§ About this task
Which lines of the data include the string "resolution"? List them all.

[[ Information shown open ]]

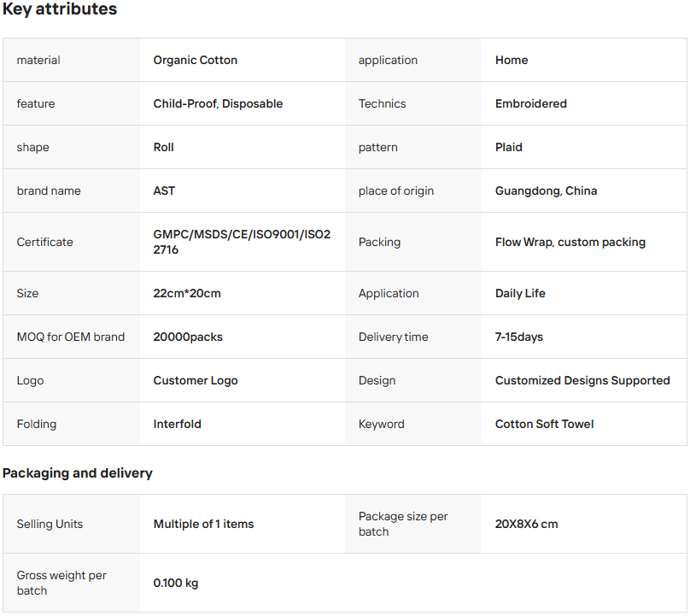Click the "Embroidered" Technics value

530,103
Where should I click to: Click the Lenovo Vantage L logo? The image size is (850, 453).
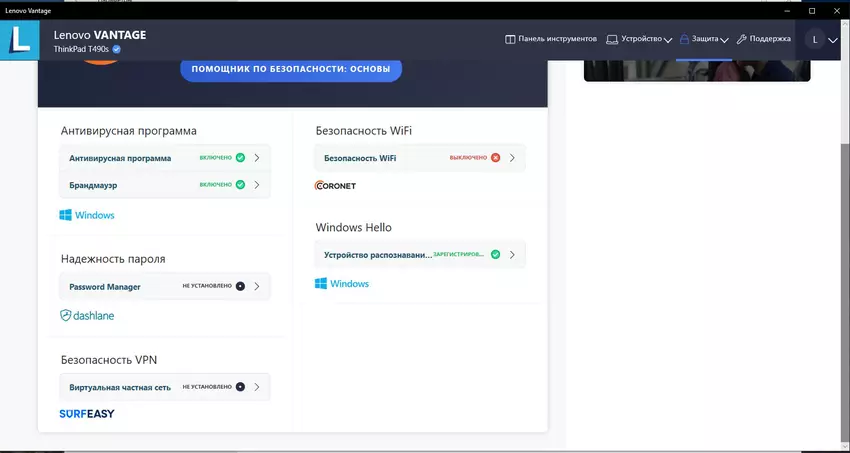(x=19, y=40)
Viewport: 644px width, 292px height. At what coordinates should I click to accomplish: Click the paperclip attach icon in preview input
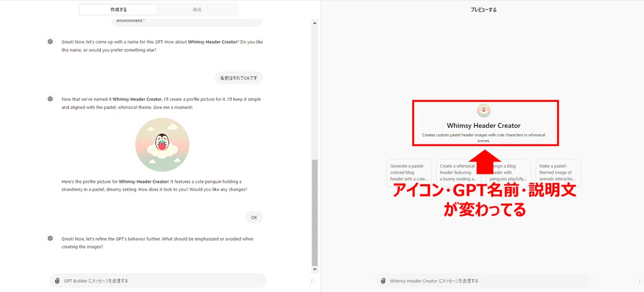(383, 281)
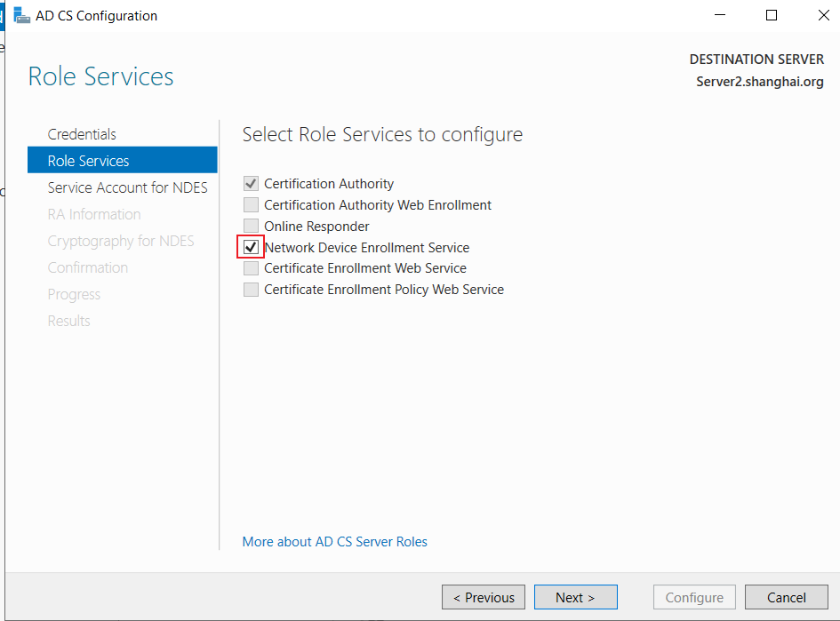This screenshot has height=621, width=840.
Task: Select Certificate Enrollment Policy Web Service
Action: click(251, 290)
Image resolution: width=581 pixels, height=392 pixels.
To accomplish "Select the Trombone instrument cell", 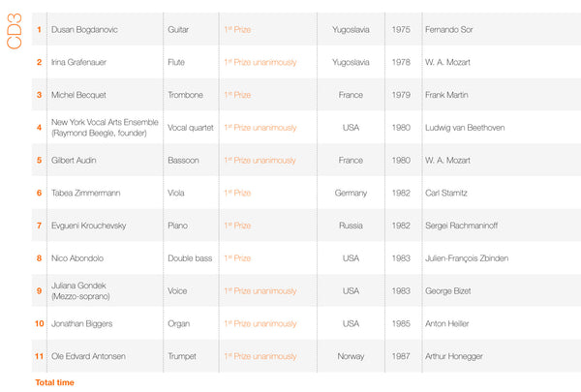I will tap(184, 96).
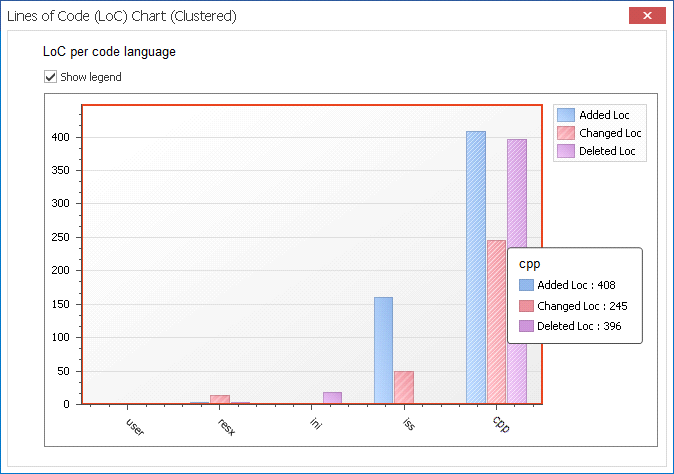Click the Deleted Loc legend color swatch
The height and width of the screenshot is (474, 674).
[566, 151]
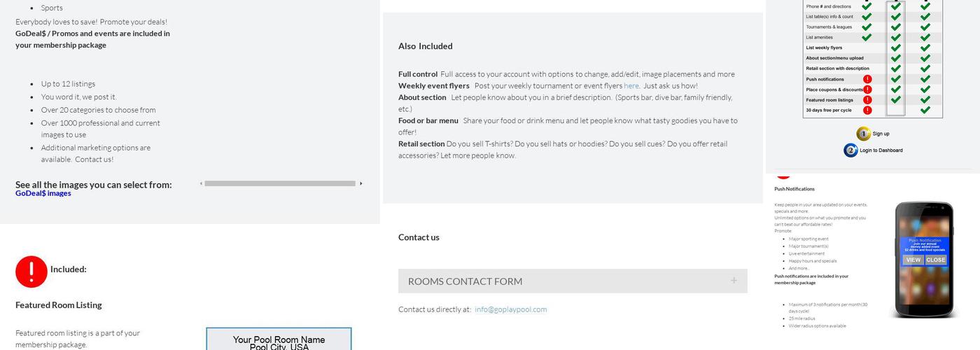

[[ Information shown closed ]]
[[ Information shown open ]]

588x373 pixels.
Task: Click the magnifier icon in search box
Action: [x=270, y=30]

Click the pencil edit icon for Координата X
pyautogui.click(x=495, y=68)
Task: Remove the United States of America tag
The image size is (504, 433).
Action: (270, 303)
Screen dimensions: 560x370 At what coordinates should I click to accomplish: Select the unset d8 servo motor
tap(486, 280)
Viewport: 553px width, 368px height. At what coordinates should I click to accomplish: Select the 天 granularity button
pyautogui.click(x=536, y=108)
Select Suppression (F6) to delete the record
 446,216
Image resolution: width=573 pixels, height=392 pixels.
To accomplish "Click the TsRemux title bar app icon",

[[ Information shown closed ]]

§ Result of this task
Image resolution: width=581 pixels, height=392 pixels.
Image resolution: width=573 pixels, height=392 pixels.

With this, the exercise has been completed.